Significa che il Giardino in Movimento segue le istruzioni della natura. In questo modo, ogni giorno può esserci qualcosa di nuovo, qualche stelo, delle fioriture. Non è un giardino che può essere disegnato su un foglio di carta, si fa sul campo.
Come si progetta?
Ci sono pochi elementi fissi, tipo sentieri e alberi che rimangono sempre allo stesso posto, e una maggioranza di spazi non organizzati, che cambiano nel tempo. E il giardiniere si interroga ogni volta su cosa lasciare e cosa togliere, perché il giardino è un essere vivente, non un decoro.

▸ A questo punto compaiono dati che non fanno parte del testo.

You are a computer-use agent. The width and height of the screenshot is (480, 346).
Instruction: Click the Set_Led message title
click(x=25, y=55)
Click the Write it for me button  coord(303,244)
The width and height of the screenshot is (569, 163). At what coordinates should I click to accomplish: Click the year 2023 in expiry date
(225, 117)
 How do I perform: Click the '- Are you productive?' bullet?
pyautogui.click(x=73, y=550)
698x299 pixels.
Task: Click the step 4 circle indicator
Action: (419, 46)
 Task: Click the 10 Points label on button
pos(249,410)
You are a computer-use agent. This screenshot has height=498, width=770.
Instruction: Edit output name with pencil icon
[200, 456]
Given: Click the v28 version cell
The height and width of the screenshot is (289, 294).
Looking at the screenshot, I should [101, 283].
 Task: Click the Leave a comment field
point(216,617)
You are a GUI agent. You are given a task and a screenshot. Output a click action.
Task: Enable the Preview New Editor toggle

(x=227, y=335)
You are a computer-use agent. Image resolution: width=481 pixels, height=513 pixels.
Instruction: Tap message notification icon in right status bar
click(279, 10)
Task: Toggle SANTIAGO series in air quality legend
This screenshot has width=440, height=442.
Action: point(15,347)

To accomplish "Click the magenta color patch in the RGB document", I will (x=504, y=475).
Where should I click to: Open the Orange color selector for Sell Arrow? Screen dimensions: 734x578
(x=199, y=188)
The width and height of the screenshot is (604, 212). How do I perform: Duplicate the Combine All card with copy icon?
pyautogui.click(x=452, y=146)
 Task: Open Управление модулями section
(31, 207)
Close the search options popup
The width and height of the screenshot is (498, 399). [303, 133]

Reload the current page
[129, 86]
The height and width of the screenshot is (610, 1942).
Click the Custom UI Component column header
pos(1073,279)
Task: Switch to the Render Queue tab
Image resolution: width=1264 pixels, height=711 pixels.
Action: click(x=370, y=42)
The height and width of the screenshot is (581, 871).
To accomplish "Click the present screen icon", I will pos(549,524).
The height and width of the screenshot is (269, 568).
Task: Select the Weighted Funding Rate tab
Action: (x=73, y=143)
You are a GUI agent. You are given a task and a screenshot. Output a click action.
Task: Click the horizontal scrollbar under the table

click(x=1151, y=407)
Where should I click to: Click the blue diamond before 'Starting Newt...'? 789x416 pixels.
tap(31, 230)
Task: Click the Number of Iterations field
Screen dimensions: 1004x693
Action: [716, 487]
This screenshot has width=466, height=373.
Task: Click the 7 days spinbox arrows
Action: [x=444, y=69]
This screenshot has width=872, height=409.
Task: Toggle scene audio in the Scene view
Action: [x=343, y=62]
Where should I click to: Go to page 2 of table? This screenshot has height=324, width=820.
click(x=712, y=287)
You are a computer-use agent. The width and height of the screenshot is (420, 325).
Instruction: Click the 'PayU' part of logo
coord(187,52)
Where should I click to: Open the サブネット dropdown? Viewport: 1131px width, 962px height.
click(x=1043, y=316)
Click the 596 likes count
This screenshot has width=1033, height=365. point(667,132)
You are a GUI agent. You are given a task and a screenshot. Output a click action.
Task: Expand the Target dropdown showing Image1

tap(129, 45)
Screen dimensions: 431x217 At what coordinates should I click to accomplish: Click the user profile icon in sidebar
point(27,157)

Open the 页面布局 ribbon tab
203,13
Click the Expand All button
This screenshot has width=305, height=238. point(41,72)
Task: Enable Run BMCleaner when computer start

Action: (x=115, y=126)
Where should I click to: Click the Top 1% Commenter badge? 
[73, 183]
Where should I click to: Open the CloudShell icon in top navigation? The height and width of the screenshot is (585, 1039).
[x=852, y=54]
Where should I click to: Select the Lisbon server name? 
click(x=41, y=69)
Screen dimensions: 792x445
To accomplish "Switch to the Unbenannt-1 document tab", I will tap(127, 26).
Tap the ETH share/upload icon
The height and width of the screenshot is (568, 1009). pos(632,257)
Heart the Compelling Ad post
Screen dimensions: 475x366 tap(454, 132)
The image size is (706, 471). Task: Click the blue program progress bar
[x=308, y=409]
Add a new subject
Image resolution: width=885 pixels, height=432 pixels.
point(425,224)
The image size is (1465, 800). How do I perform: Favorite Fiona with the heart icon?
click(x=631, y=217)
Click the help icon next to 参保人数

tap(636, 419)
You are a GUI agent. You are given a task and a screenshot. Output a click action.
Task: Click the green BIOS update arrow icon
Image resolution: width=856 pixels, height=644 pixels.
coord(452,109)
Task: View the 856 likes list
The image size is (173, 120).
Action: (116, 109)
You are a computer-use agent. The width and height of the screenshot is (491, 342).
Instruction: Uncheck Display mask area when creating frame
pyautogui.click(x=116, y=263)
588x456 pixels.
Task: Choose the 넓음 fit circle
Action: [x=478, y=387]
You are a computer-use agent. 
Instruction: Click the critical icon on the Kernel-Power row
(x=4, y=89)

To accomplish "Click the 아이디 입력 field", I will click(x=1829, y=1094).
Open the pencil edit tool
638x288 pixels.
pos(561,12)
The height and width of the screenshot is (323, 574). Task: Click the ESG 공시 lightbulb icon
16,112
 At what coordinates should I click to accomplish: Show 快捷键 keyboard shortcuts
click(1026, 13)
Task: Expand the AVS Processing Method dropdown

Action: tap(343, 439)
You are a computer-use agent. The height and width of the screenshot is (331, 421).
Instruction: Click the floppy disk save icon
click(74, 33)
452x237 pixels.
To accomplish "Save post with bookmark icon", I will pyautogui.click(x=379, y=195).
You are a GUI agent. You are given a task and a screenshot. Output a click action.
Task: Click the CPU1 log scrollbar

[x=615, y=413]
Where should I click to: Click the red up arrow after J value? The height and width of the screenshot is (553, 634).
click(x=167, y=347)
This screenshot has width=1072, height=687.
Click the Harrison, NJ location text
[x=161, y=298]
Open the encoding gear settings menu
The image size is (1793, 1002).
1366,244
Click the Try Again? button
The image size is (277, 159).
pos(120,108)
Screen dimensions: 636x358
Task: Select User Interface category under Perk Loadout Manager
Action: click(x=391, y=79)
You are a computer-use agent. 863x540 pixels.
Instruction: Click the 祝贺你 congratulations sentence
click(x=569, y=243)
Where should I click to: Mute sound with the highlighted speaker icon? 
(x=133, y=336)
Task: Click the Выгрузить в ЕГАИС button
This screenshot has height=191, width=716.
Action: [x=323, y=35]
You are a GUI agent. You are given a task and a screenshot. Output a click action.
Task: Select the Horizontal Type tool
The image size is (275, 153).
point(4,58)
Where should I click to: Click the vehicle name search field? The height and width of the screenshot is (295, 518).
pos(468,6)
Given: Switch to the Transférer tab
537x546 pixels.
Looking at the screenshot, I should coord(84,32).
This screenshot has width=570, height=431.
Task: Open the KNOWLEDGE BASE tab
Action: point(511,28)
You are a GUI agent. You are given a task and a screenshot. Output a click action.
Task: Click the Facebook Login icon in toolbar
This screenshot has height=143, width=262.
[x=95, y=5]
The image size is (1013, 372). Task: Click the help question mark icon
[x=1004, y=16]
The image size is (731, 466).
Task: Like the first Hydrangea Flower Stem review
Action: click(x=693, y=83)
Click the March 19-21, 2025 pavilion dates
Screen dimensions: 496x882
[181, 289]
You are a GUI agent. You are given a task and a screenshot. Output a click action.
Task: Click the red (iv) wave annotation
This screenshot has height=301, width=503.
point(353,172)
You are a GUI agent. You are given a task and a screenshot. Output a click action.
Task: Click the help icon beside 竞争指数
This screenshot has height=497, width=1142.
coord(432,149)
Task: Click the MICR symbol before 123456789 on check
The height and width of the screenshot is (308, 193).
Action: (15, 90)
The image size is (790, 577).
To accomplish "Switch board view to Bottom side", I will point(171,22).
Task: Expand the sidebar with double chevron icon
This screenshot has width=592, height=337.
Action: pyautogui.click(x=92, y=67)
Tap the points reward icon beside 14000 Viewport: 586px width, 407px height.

E le erbacce sono le benvenute…
Sì. Non c’è differenza tra piante ornamentali e spontanee, tra l’altro io le mescolo spesso. Nessuna pianta è inutile.
Mai strappate, davvero?
Le tolgo solo quando vedo che danno fastidio ad altre piante, ma non le elimino mai completamente. Se strappo un’erbaccia qua, sono sicuro di averla conservata da un’altra parte.
Il vero giardiniere, quindi, studia la biologia e non i concimi?
Certo. Servirebbe conoscere il comportamento delle specie piuttosto che i prodotti che arricchiscono l’industria chimica. Oggi i giardinieri raramente hanno una formazione completa. Ma, da almeno quattro anni, in una scuola agraria di Nantes si insegna come coltivare il Giardino in Movimento. E in alcuni licei francesi si inizia a parlare di gestione ecologica del verde.
Lezione di ecologia per chi legge Marie Claire?
Non intervenite in un posto che non conoscete. Prima di fare un giardino, state in osservazione per qualche mese, tra marzo e ottobre. Ammirate la vita, gli uccellini, le farfalle che si muovono in quell’ambiente... Agite solo dopo, a poco a poco, dolcemente, per preservare il massimo numero di specie.